____ Supplied data

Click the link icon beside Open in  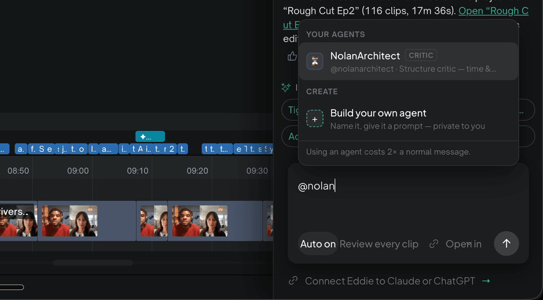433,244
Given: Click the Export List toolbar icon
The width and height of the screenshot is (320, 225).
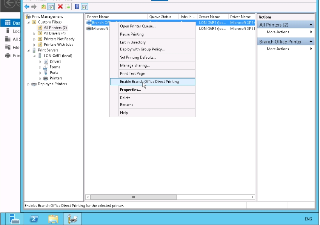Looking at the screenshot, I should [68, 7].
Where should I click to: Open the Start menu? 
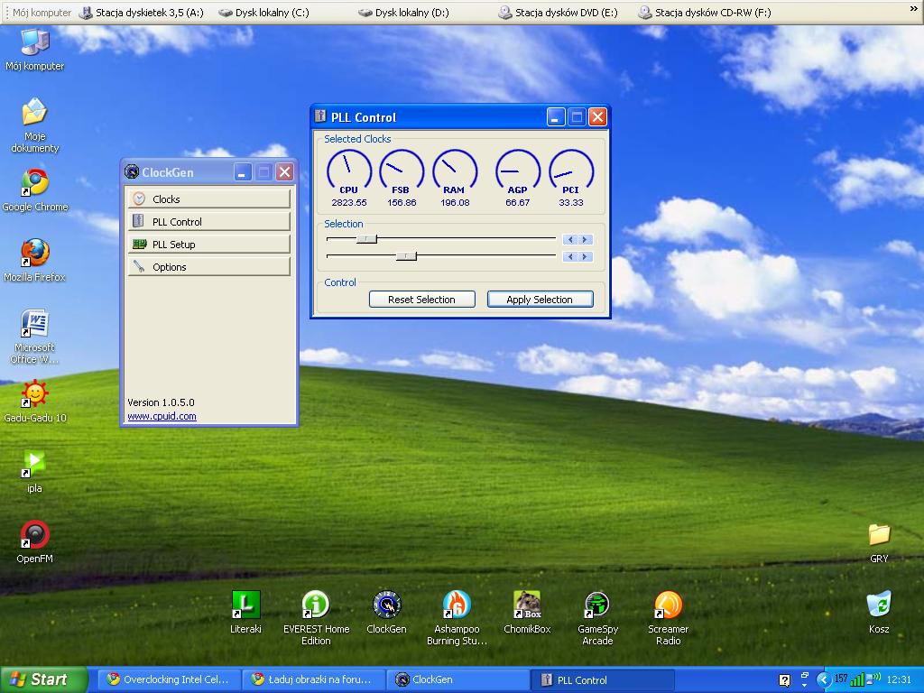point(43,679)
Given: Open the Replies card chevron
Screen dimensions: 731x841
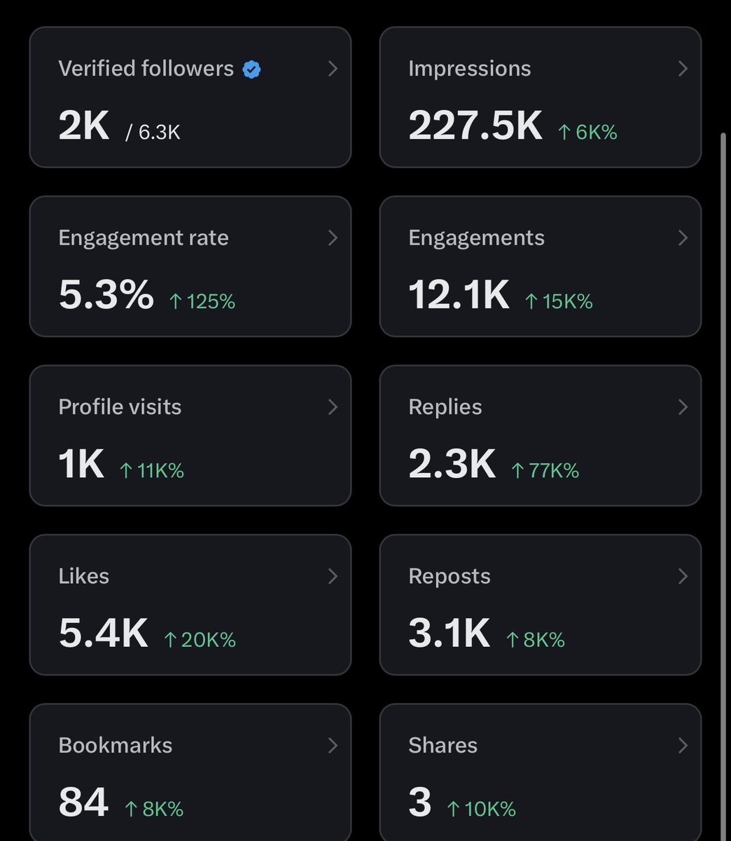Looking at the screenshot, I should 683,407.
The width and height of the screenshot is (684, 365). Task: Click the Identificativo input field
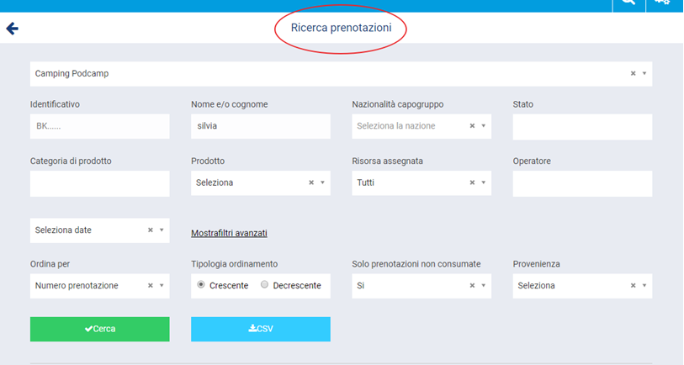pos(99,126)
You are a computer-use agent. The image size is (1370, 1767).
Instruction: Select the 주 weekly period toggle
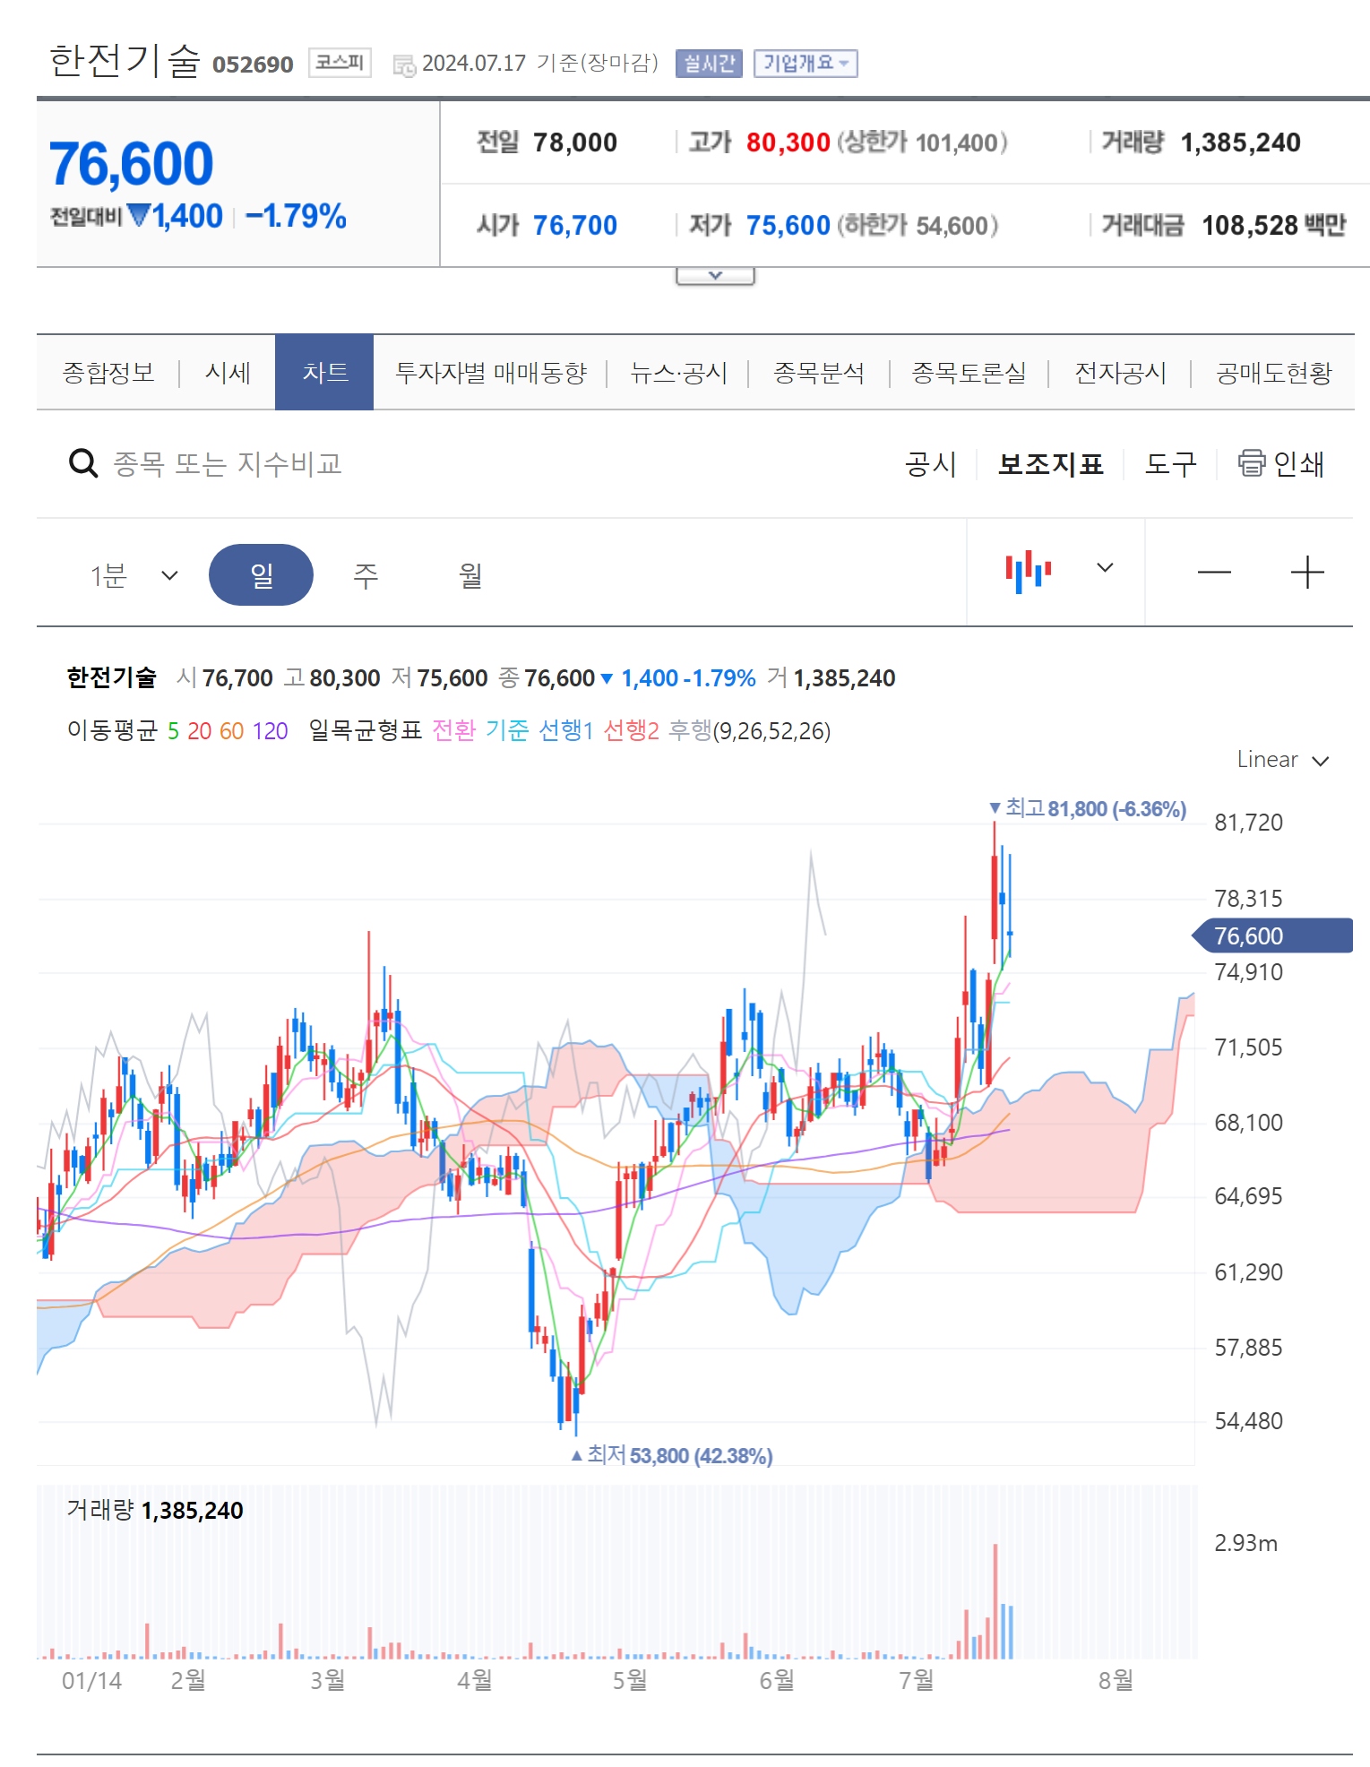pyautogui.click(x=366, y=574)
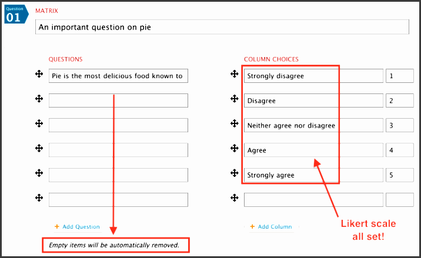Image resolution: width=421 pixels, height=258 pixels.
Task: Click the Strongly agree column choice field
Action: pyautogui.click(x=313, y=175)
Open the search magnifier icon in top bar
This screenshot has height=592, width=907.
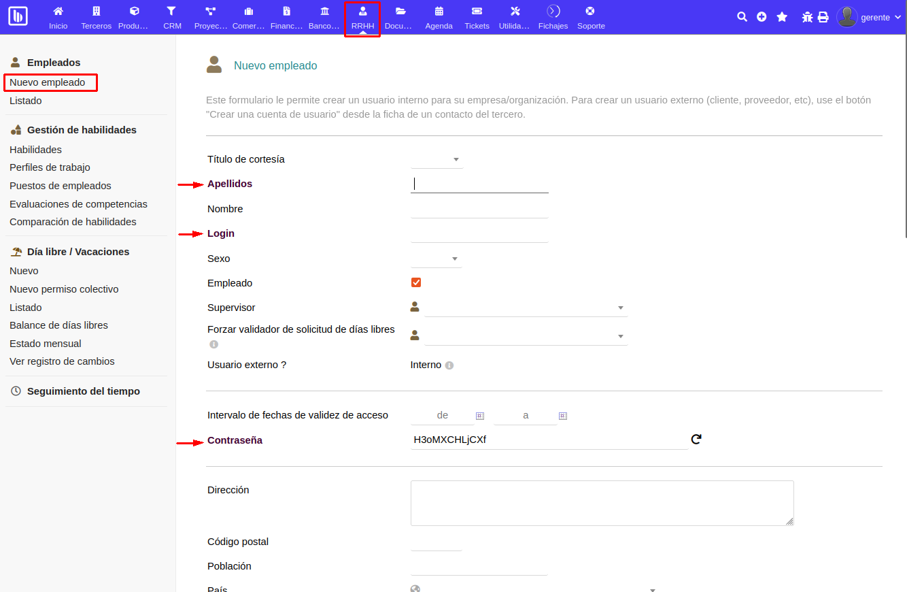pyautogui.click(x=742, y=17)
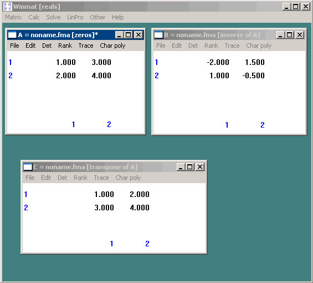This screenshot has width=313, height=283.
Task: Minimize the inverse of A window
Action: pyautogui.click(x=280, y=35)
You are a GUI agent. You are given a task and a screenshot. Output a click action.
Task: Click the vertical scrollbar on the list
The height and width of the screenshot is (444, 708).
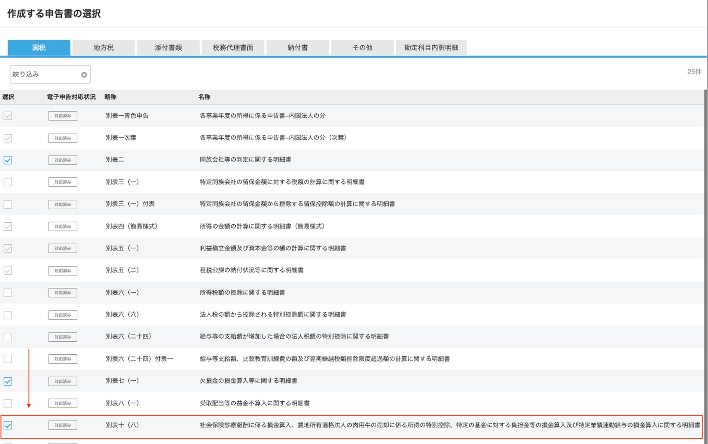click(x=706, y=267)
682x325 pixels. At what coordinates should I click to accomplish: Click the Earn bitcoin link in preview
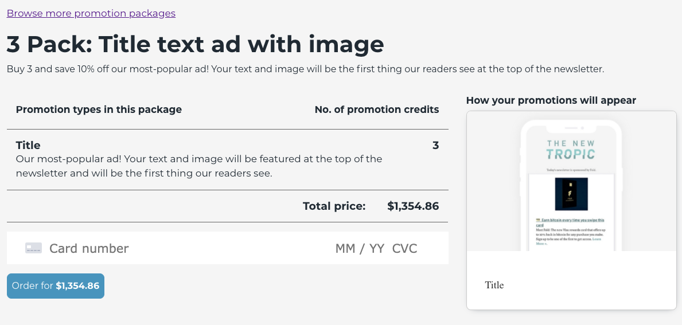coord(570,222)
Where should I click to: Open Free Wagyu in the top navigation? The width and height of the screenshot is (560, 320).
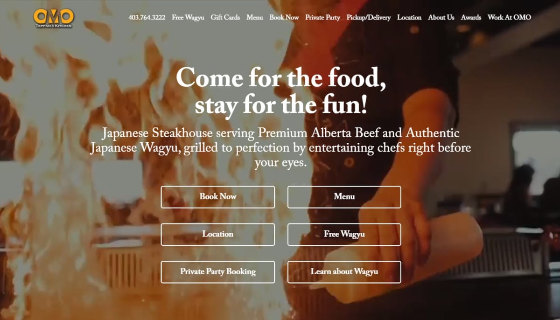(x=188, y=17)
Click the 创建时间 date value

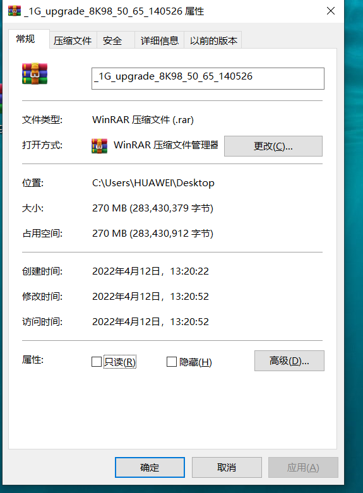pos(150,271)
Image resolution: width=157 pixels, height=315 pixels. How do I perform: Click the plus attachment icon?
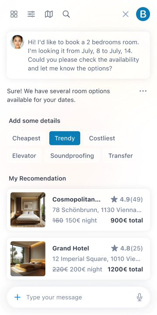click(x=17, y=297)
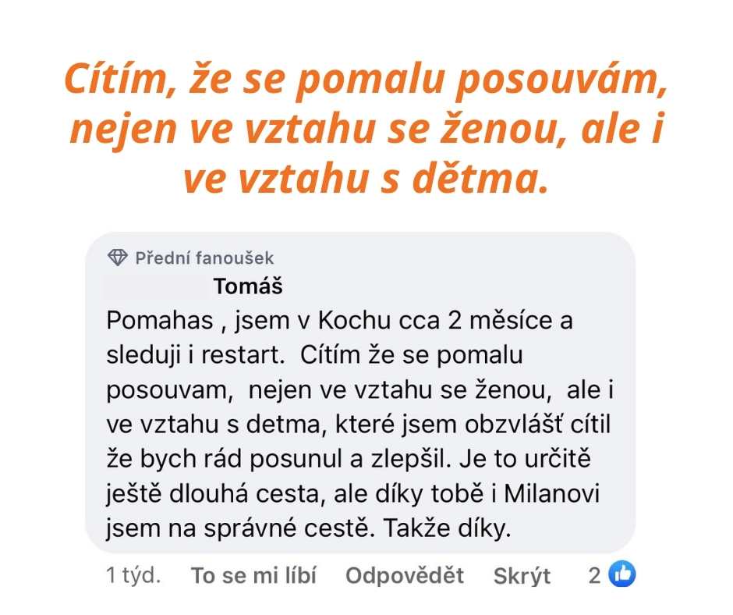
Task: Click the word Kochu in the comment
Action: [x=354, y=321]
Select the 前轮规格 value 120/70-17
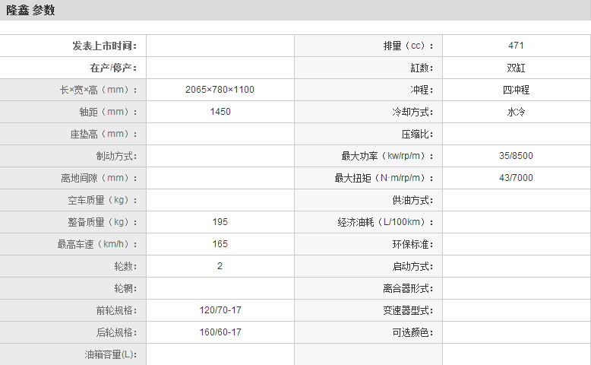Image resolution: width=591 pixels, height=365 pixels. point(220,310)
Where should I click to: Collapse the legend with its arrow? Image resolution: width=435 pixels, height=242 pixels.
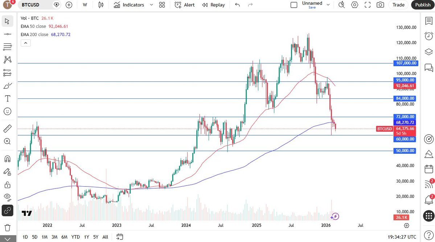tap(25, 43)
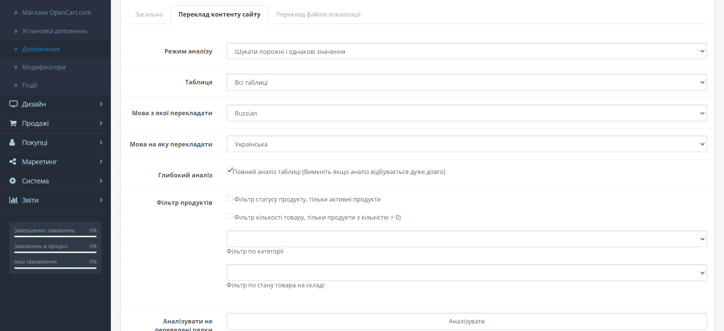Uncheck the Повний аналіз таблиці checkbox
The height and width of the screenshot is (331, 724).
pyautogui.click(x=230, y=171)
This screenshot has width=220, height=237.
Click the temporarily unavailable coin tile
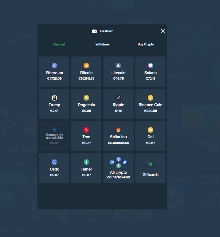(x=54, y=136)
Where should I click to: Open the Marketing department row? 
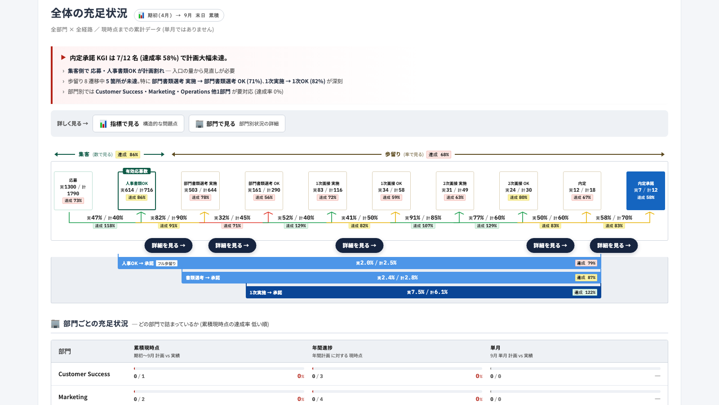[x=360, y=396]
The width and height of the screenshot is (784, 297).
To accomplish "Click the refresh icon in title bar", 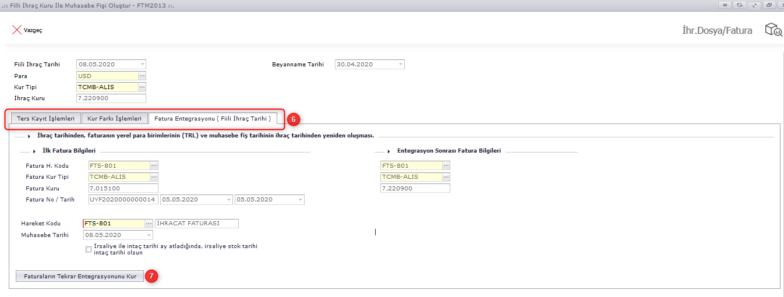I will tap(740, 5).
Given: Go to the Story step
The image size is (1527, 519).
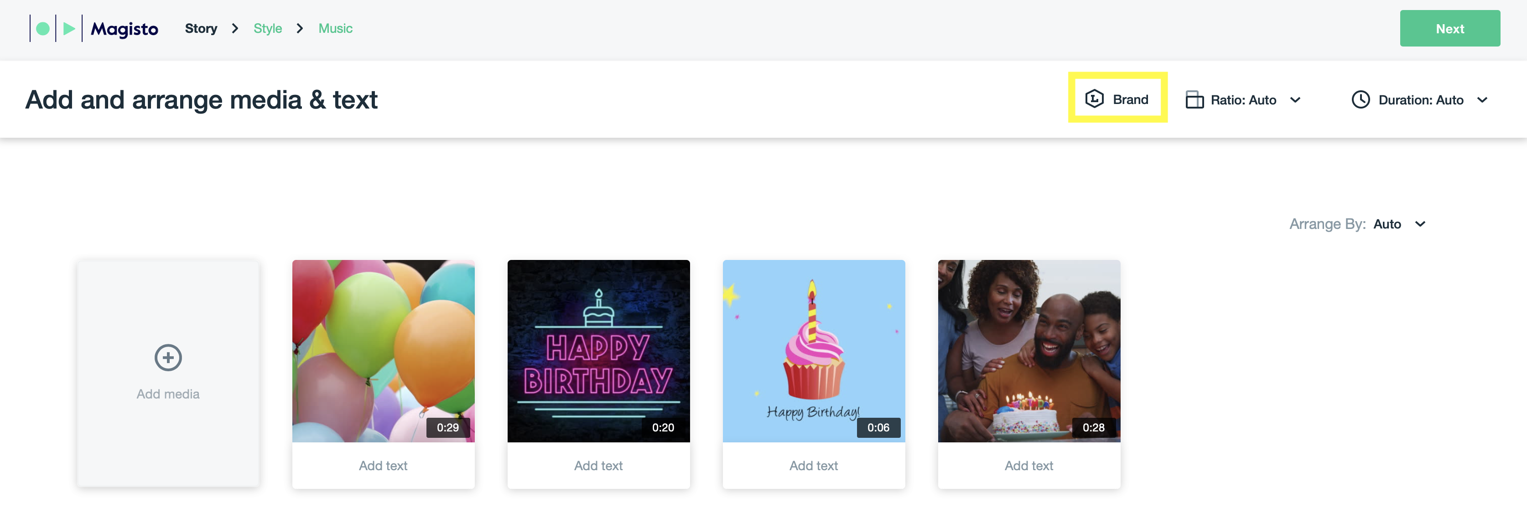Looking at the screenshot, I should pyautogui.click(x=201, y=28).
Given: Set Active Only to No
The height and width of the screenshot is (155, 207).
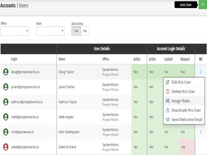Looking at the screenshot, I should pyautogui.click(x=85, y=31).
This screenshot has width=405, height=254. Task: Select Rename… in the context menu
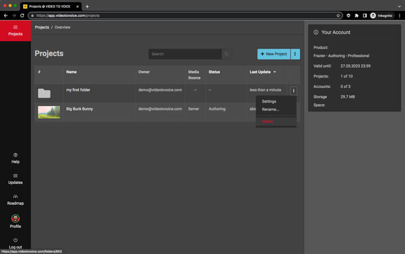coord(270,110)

________

## Directions:
Lines holding "agent": copy each one from the records above.

## Problem solution:
You are a computer-use agent. The image size is (1370, 1767).
You are a GUI agent. You are given a task and a screenshot. Output a click action.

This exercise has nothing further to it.